Goodbye to all That

Posted by | January 06, 2009 | Uncategorized | No Comments

skull

2008 was an early end to a decade with no name. The post millennium? The new century? The decadent decade, perhaps? It was an entire era of price without value, a zeitgeist that artists would surely try to capture, symbolically. But how to do it and still sell your work? Perhaps Damien Hirst knew how?

Damien Hirst is very rich and he is not stupid. His most daring work of art was an elaborate joke that could have become a symbol of this decade that closed down early – a platinum and diamond-crusted real human skull, the world’s most vulgar trophy. Like a gorilla hand ashtray or an elephant foot umbrella stand, this $100 million decorative, anatomical, bling trinket needed to be sold to someone very rich and very stupid for it to be complete, a tasteless prize that was bought and therefore self-awarded rather than given.

Who would be the recipient of this severed head which was completely covered in money, but in less money ($25M) than its asking price ($100M)? Would it be a Russian oligarch, a Manhattan property tycoon, a member of the Saud family, a London hedge fund manager, a vapid LA Youtube celebrity or any other of the monstrous avatars of the decadent decade. Sadly, even the diamond skull was a flop, and was rumored to have been bought by Hirst himself, to save face. Like the hedge fund managers, Hirst became rich but didn’t leave the legacy he wanted, and the contemporary art market, which peaked with his $170M takings at the “Beautiful Inside My Head Forever” sale, was merely a bubble created by the recently rich who wanted new stuff rather than antiques and wished for the million dollar art equivalent of fast food, to buy taste, immediately.

But this bubble was particularly symbolic. The contemporary art market was leveraged beyond real estate and stocks and artists were part of the culture they could have been dissecting and rebelling against, they were collaborators rather than renegades. The sudden demise of famous living artists tells a better story than the art itself ever could.

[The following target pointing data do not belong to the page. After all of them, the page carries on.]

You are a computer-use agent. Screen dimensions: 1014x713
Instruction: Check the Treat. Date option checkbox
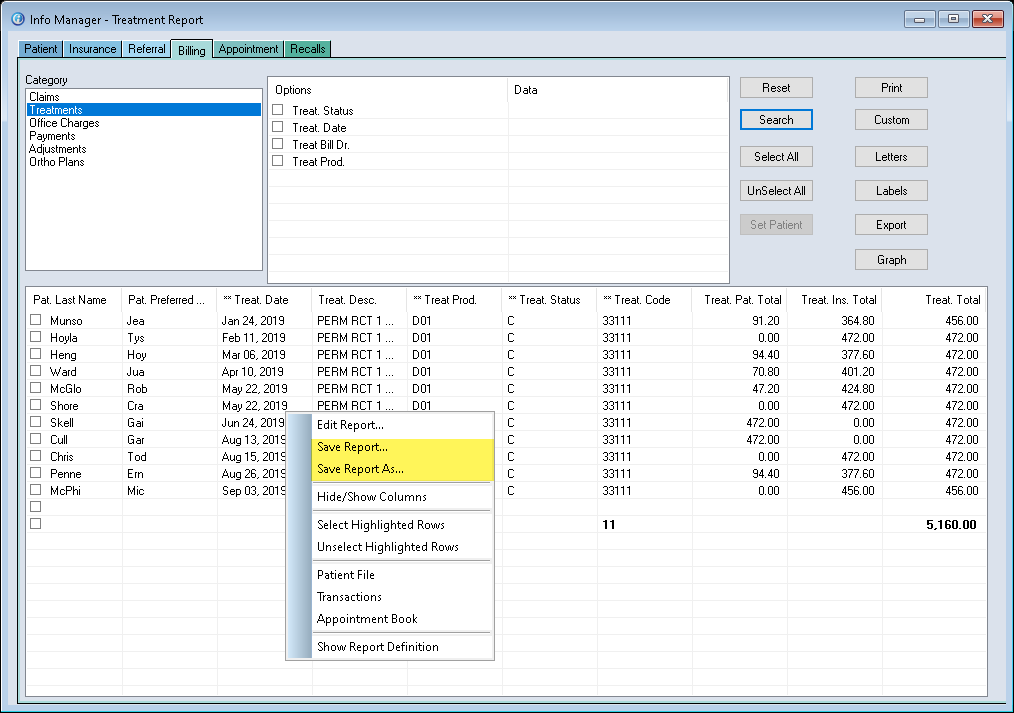(278, 128)
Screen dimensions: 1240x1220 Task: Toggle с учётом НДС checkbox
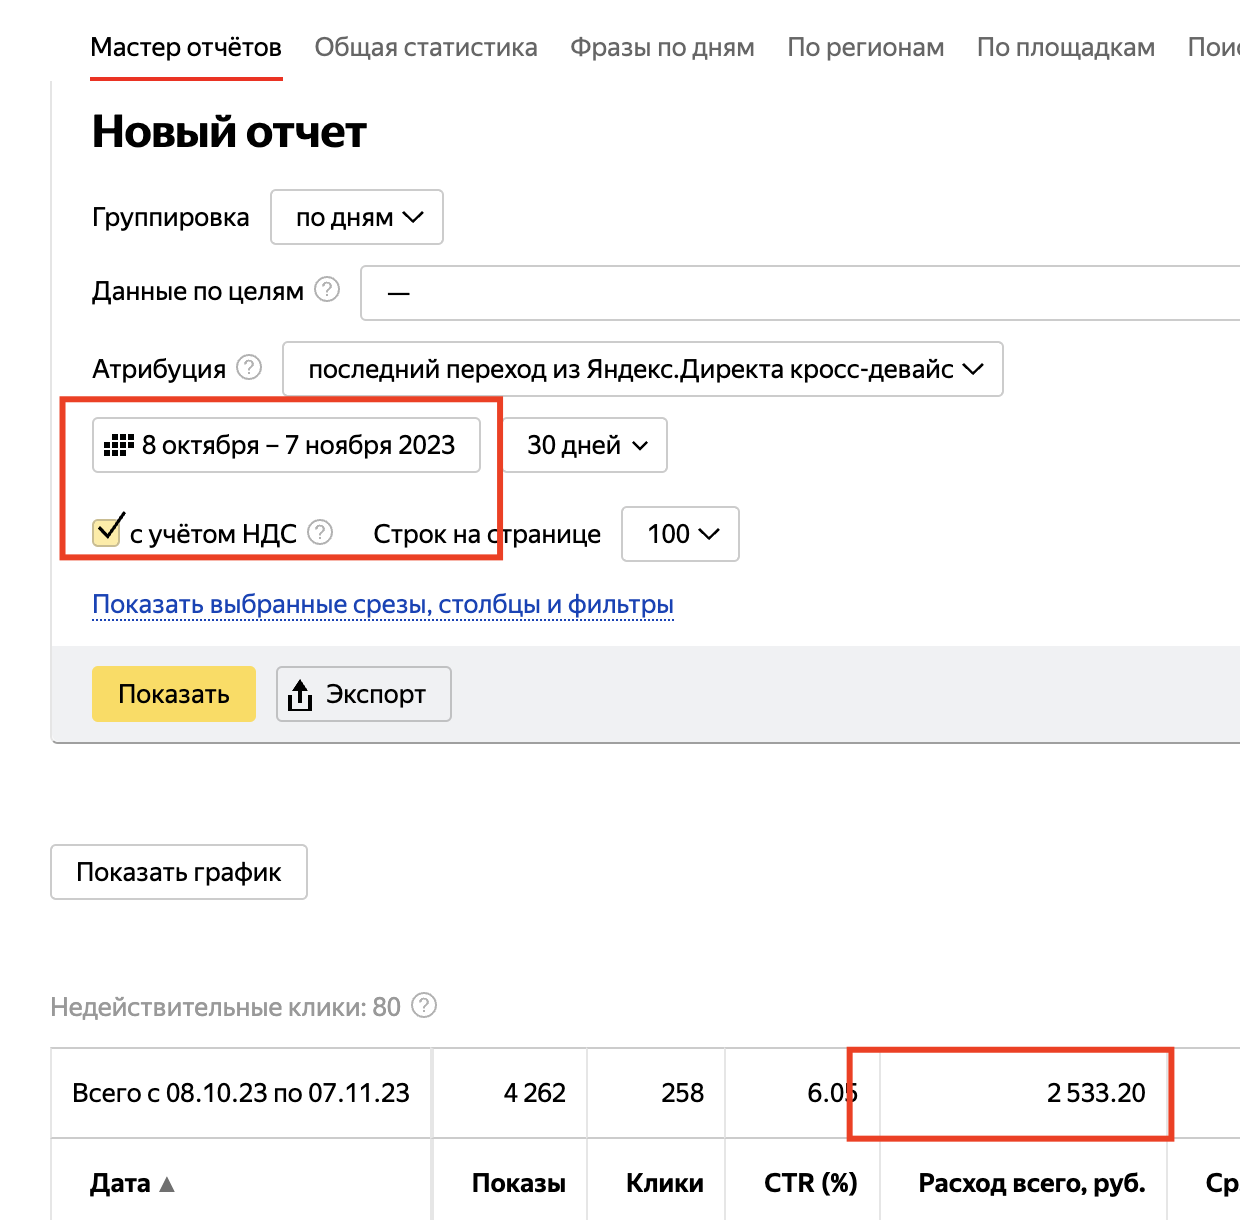[x=107, y=532]
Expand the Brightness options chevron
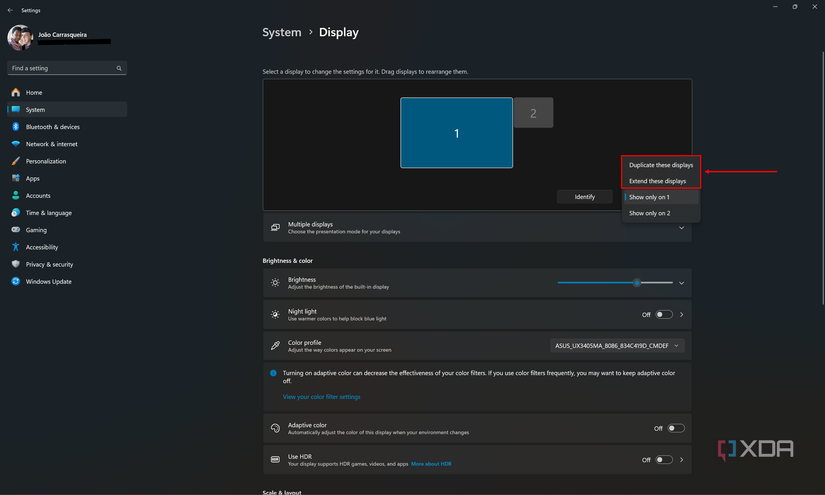Image resolution: width=825 pixels, height=495 pixels. point(682,283)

Ben Lewis tells the story of the contemporary art bubble in Prospect:

“While British house prices took six years to double at the start of this century, contemporary art managed it in just one, 2006-07. (Over the same period, old masters went up by just 7.6 per cent and British 17th to 19th century watercolours actually lost value.) Contemporary art in the emerging economies did even better. The value of its sales in China increased by 983 per cent in one year (2005-06). In Russia they rose 2,365 per cent in five years (2000-05), while its stock market increased by “only” about 300 per cent…The Chinese painter Zhang Xiaogang saw his work appreciate 6,000 times, from $1,000 to $6m (1999-2008); work by the American artist Richard Prince went up 60 to 80 times (2003-2008). The German painter Anselm Reyle was unknown in 2003; you could have picked up one of his stripe paintings for €14,000. Now he has a studio with 60 assistants turning them out for about €200,000 each.”